Elle était enceinte de jumelles, à terme. L’accouchement avait commencé à la maison et l’affaire se compliquait. Les deux bébés étaient vivants quand leur maman est arrivée inconsciente aux Urgences de l’hôpital.
L’argent demandé pour la prise en charge n’était pas là. Les médecins et les infirmières avaient refusé de l’assister, malgré l’extrême urgence de la situation.
La maman étant ensuite déclarée morte, il fallait de toute urgence extraire les jumelles. Malgré la tentative désespérée de la petite sœur de Monique pour sauver les petites, elles sont décédées malgré leur extraction du ventre de leur mère, toujours sans aucune assistance médicale devant la porte fermée de l’établissement.

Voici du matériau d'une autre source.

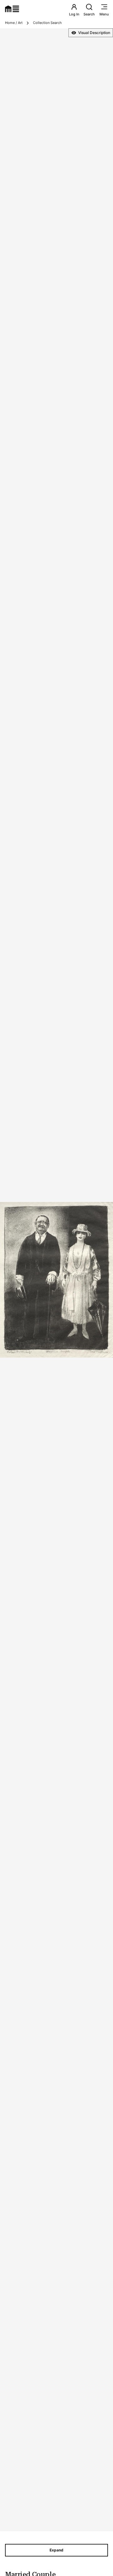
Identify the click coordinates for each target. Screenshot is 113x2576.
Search (89, 14)
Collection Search (47, 22)
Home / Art (14, 22)
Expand (56, 2550)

La petite sœur de Monique est en ce moment en garde à vue en raison de son “acte chirurgical illégal”. Et pourtant le contexte camerounais d’une structure hospitalière intensément catastrophique et d’un système sanitaire abandonnant les citoyens camerounais globalement à leur sort est le seul responsable de la mort de Monique et de ses enfants.
Force est de constater que, malgré l’extrême richesse du sous-sol camerounais, malgré les milliards issus de contrats conclus par le gouvernement avec des partenaires commerciaux internationaux, malgré les immenses ressources humaines et intellectuelles que compte le pays, Paul Biya (83 ans), au pouvoir depuis 1982, n’est pas capable de garantir les droits humains les plus élémentaires du citoyen camerounais.
Pendant que les dignitaires et autres “nantis” du régime se font soigner en Europe à tout moment, cette femme et ses deux enfants se sont vus violer en un instant leur droit fondamental à l’égalité en droits, et notamment leur droit à la vie.
À une gouvernance assise sur une corruption à outrance et une culture du détournement de fonds publics massifs, s’ajoute une impunité omnipotente et complètement déshumanisante.
L’intolérable est devenue une norme qu’on ne questionne plus, renforcé par le sempiternel populaire “on va faire comment”, qui justifie l’absorption généralisée de l’inacceptable.
Le Directeur de l’Hôpital Laquintinie dirige quoi en fin de compte? Et que dire du traitement réservé au serment d’Hippocrate par un personnel médical en toute connaissance de cause, qui dit entre autre au médecin fraîchement diplômé “je m’abstiendrai de tout mal et de toute injustice”?
Et le ministre de la santé, qu’a-t-il à dire de la situation inacceptable du refus de patients, particulièrement en danger de mort, par les médecins et les directeurs d’hôpitaux camerounais?
Qu’en dira finalement le Premier ministre et le Chef de l’État himself?
Trouvera-t-on un bouc-émissaire en la personne de la petite sœur de Monique Koumaté qui n’a cherché qu’à réparer, sans succès, la faute médicale d’inassistance de personne en danger?
Et la société civile camerounaise, tant intérieure qu’extérieure, quel sera son poids si d’aventure des actions conscensuelles et convainquantes sont posées ces prochains jours?
Si une fois encore rien ne bouge à la tête de l’État camerounais et dans les hiérarchies médicales et administratives des individus responsables de la mort de Monique Koumaté et de ses jumelles, ce ne sera qu’une victoire de plus à la gloire de l’impunité qui étouffe le peuple camerounais comme un boa constrictor.
En somme, la mal-gouvernance et le non-respect des droits fondamentaux d’une population et son abandon, au seul profit du pillage des caisses de l’État, comme cela se passe au Cameroun et ailleurs, n’est ni plus ni moins un crime contre l’humanité.
Les circonstances de la mort de Monique Koumaté et de ses jumelles sont en outre une démonstration parmi des milliers d’autres, de la persécution et la guerre à basse intensité que livre le gouvernement du Cameroun à chaque individu sur sol camerounais, à travers notamment la violation systématique des droits fondamentaux de la personne humaine.